まさか、ドラマや漫画で見かけるありきたりな台詞が現実世界で出てくるとは思わなかった。だけど意味合いはドラマや漫画のそれとは全然違う。

ここ最近、よく会っている人がいる。電話もあちらの誘いで何回かした。電話は苦手だけど、無下にも出来ないので頑張った。その人とはいつもは飲みに行くのが定番だったが、この間の飲みはいつもと空気感が違った。なんだかグイグイ来るなと思ったから何かがありそうだと悟った。

夜、人通りの少ない公園。程よくアルコールが残ってる中で散歩。この先の流れを私は知っている。前の彼氏のときもそうだったから。

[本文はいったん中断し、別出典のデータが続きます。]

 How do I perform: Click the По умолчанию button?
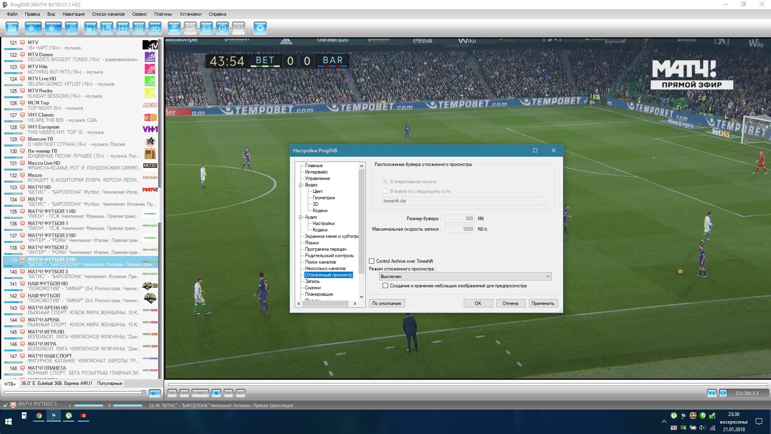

キスをされた。数回繰り返した。委ねた。悪い気はしなかったが私の中には恋とか好きとかの感情は少なかった。興奮とか性欲よりも「やっぱりな」の気持ちのほうが強く、冷静に客観視している自分がそこには居た。付き合う?といわれたから、流れで承諾をした。付き合うことになったらしい。

付き合うことになったけど恋愛感情が一気に湧いてくることはなく、今までと同じ。気づいたら恋人のことを考えているとか、会いたくなるとか、ドラマのような綺麗なものは現実にはなく虚しい。

「あなたに対して、好きとか恋とか相変わらず分からないのだけど、私たち付き合ってるんだよね?」

口には出してないがずっと頭の中に響いて消えない。